Thanks to everyone who signed up for my first Applique Retreat which will be held in March at Fireside Retreat in Orillia.  The response was so positive that I have booked a second Retreat!  The dates for the second Retreat are April 20-22 (Friday-Sunday).  All meals will be included, starting with dinner on Friday night.  This Retreat is a perfect opportunity to learn the method I use for all of my applique projects.  It is also a perfect time to catch up on your own applique projects and to be inspired by other students. Your fee of $400.00 includes your accommodation, all meals, your project kit and pattern and class notes.  What is the project you ask?  I am having a block designed specifically for this Retreat and it is still in the works:)  I know you will love it!  I am limiting this class to 6, so if you are interested please contact me at burke.kerry@ymail.com

Today is the last day to sign up for Friends of Baltimore/Baltimore Squared.  If this quilt is on your To-Do List, then it’s time to get started.  Details are on the website.

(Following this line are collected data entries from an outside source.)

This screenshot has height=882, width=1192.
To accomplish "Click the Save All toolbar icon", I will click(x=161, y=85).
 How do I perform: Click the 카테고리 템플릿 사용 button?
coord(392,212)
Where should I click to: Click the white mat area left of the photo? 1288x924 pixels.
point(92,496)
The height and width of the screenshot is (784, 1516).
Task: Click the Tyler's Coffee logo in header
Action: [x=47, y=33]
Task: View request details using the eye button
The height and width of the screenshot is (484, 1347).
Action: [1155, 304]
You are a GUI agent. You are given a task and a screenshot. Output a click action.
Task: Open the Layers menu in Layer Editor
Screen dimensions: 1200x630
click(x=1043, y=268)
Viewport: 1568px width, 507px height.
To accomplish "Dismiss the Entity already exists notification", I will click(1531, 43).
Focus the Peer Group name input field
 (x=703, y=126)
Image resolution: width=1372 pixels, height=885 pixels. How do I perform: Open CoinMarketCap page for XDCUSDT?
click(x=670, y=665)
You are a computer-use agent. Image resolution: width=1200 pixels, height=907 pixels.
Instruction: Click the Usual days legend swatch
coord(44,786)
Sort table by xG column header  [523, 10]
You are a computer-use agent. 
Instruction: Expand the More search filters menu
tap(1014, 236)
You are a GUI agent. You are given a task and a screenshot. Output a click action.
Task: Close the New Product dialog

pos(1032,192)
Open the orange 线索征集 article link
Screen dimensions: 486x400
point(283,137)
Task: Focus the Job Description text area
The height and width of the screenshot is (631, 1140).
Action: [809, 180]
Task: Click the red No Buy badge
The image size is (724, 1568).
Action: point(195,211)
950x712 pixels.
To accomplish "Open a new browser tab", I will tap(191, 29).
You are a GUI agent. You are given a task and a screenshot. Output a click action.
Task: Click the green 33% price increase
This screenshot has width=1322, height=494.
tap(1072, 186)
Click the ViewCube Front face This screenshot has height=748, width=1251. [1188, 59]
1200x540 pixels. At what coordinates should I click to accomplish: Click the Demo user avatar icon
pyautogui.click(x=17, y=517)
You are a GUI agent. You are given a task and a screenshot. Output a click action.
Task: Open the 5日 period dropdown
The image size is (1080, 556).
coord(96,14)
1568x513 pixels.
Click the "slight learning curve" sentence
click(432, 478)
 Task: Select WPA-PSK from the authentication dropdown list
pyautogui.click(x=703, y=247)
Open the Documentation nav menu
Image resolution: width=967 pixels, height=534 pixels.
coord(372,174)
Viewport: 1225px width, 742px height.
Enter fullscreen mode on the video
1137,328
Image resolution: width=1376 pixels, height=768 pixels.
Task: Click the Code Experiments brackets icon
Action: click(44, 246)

I have been stitching away on my 60 degree diamonds (and loving every minute)!  There is something so addictive about hand-piecing, isn’t there?  If you haven’t tried Inklingo yet, give it a go.  You will be impressed.  In a nutshell, Inklingo allows you to print the cutting lines and the stitching lines on the back of the fabric.  Easy Peasy!

Too much fun!

I am making really good progress on Hugs and Kisses,  a new BOM designed by Sue Garman that I am launching in January.  My goal is to have my quilt top finished by January.  I love a challenge:)  I have 5 and a half blocks finished.  Sweet!  The details are on the website.

Til next time….

Kerry

Block 3 – Part 2 and Borders for Bed of Roses

Well…I can be quite the procrastinator.  I have been wanting to put the borders on “Bed of Roses”, designed by Sue Garman and the quilt I chose for my last BOM.  I think I really just hated finishing this quilt because I have enjoyed every moment, every stitch.  I am sorry to see it go:)  But time does march on!

So, first I stitched the inner border.  Be careful with those little pink cornerstones.  They can be tricky.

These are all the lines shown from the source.